*** Block opens ***

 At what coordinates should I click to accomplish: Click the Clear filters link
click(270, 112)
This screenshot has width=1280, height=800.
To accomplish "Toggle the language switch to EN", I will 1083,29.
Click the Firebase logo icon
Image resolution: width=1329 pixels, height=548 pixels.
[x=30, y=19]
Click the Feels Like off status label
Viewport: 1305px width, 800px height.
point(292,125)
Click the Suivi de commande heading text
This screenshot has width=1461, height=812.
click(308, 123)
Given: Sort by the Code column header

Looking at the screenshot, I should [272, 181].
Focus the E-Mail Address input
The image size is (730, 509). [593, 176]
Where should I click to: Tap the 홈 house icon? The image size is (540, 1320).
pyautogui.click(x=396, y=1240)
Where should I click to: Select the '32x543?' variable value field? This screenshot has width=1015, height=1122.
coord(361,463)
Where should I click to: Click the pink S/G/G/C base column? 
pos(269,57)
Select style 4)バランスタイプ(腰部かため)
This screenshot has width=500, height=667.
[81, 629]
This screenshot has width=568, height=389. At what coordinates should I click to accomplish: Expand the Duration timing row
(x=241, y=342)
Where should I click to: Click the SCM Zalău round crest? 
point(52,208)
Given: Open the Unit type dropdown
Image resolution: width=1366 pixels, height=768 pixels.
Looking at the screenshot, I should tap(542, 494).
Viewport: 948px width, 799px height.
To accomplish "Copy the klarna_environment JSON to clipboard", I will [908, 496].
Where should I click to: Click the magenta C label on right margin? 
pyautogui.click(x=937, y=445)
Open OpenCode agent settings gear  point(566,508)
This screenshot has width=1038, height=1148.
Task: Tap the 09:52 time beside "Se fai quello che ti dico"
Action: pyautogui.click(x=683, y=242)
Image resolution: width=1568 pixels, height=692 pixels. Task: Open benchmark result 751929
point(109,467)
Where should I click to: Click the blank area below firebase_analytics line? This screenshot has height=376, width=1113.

*** Block closes ***

§ **DIRECTIONS**: Could you return all the data above exactly as it appears?

§ **SOLUTION FOR THIS TASK**:
 At what coordinates should I click to accomplish: Click the Clear filters link
click(270, 112)
This screenshot has width=1280, height=800.
To accomplish "Toggle the language switch to EN", I will 1083,29.
Click the Firebase logo icon
Image resolution: width=1329 pixels, height=548 pixels.
[x=30, y=19]
Click the Feels Like off status label
Viewport: 1305px width, 800px height.
point(292,125)
Click the Suivi de commande heading text
This screenshot has width=1461, height=812.
click(308, 123)
Given: Sort by the Code column header

Looking at the screenshot, I should [272, 181].
Focus the E-Mail Address input
The image size is (730, 509). [593, 176]
Where should I click to: Tap the 홈 house icon? The image size is (540, 1320).
pyautogui.click(x=396, y=1240)
Where should I click to: Select the '32x543?' variable value field? This screenshot has width=1015, height=1122.
coord(361,463)
Where should I click to: Click the pink S/G/G/C base column? 
pos(269,57)
Select style 4)バランスタイプ(腰部かため)
This screenshot has width=500, height=667.
[81, 629]
This screenshot has width=568, height=389. At what coordinates should I click to accomplish: Expand the Duration timing row
(x=241, y=342)
Where should I click to: Click the SCM Zalău round crest? 
point(52,208)
Given: Open the Unit type dropdown
Image resolution: width=1366 pixels, height=768 pixels.
Looking at the screenshot, I should tap(542, 494).
Viewport: 948px width, 799px height.
To accomplish "Copy the klarna_environment JSON to clipboard", I will [908, 496].
Where should I click to: Click the magenta C label on right margin? 
pyautogui.click(x=937, y=445)
Open OpenCode agent settings gear  point(566,508)
This screenshot has width=1038, height=1148.
Task: Tap the 09:52 time beside "Se fai quello che ti dico"
Action: pyautogui.click(x=683, y=242)
Image resolution: width=1568 pixels, height=692 pixels. Task: Open benchmark result 751929
point(109,467)
Where should I click to: Click the blank area below firebase_analytics line? This screenshot has height=376, width=1113.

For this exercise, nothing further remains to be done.